Literature DB >> 2692704

Structural studies on transmembrane proteins. 1. Model study using bacteriorhodopsin mutants containing single cysteine residues.

S L Flitsch1, H G Khorana.   

Abstract

In developing new approaches to structural studies of polytopic transmembrane proteins, we have prepared bacteriorhodopsin mutants containing single cysteine residues at selected sites in different topological domains. Four such mutants were prepared: Gly-72----Cys and Ser-169----Cys in the presumed looped-out regions on the opposite sides of the membrane bilayer and Thr-90----Cys and Leu-92----Cys in the membrane-embedded helix C. The four mutants folded and regenerated the characteristic chromophore in detergent/phospholipid micelles and pumped protons like the wild-type bacteriorhodopsin. After reconstitution in asolectin vesicles, the sulfhydryl groups in the mutants Gly-72----Cys and Ser-169----Cys reacted with iodo[2-3H]acetic acid, while the sulfhydryl groups in the membrane-embedded mutants, Thr-90----Cys and Leu-92----Cys, did not. The sulfhydryl groups in all four mutants could be derivatized in the denatured state by reaction with iodoacetic acid or 6-acryloyl-2-(dimethylamino)naphthalene.
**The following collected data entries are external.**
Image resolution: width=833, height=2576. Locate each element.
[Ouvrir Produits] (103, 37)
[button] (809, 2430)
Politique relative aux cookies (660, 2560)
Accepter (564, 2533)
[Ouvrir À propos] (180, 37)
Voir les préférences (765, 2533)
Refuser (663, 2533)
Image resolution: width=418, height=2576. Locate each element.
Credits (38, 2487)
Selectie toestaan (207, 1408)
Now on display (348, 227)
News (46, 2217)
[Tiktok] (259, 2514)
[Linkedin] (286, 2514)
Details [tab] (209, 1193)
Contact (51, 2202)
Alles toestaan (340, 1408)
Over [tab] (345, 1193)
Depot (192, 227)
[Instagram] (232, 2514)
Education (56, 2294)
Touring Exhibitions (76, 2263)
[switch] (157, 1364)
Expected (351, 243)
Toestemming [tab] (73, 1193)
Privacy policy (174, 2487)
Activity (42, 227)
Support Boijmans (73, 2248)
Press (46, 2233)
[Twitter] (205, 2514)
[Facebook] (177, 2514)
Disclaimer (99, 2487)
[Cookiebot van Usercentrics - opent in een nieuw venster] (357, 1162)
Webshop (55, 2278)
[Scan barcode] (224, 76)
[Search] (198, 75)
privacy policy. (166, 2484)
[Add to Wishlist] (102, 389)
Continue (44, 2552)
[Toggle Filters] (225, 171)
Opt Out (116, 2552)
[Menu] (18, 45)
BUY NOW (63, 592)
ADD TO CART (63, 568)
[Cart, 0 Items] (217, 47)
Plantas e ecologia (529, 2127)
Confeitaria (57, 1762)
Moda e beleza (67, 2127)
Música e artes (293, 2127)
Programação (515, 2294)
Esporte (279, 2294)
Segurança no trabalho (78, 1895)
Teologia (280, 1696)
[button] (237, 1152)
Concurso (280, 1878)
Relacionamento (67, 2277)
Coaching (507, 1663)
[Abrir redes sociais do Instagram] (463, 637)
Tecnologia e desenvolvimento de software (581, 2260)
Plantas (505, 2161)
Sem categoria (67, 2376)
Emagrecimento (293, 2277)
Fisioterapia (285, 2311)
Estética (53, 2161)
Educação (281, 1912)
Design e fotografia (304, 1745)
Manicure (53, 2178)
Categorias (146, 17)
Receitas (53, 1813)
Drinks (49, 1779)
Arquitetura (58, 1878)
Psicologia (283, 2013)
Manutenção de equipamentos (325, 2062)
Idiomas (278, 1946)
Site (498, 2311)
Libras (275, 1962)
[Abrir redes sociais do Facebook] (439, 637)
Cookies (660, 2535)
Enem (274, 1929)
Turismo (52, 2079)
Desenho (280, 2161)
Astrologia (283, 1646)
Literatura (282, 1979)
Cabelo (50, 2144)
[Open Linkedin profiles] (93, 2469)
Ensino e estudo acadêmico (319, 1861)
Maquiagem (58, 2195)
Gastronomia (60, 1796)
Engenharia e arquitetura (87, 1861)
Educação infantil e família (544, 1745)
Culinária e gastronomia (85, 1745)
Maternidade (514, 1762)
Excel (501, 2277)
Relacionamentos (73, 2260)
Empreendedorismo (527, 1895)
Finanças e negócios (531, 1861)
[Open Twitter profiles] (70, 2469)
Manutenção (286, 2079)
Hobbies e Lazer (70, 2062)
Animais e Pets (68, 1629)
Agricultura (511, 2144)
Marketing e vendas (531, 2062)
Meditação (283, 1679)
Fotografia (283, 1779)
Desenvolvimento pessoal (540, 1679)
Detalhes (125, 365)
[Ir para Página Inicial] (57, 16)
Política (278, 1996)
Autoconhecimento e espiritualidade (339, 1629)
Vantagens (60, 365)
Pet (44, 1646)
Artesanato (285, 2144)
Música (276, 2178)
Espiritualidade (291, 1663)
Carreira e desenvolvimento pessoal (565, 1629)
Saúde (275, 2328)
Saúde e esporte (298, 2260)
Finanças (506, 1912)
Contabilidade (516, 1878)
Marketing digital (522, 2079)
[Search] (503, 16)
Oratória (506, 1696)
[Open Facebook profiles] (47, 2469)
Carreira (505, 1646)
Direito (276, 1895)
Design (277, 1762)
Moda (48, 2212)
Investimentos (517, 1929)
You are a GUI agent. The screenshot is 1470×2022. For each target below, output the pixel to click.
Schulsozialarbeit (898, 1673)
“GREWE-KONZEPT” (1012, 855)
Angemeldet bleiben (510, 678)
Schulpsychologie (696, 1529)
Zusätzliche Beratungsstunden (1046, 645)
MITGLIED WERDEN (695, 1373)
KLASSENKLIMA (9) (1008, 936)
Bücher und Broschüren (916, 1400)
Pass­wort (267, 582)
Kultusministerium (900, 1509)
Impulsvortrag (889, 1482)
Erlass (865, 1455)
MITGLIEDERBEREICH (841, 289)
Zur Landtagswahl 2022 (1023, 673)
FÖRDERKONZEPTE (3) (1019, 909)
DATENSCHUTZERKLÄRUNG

Of these derivatives, the two from the mutants Gly-72----Cys and Ser-169----Cys folded like the wild-type bacterioopsin, whereas of the two from the helix C mutants, Thr-90----Cys and Leu-92----Cys, only the latter folded normally. However, the folding of Leu-92----Cys was also impaired when treated with the bulky 5-(iodoacetamido)fluorescein. The reactivity and the folding behavior of the cysteine mutants can thus report on the topographic domain as well as on the orientation of the helices within the membrane.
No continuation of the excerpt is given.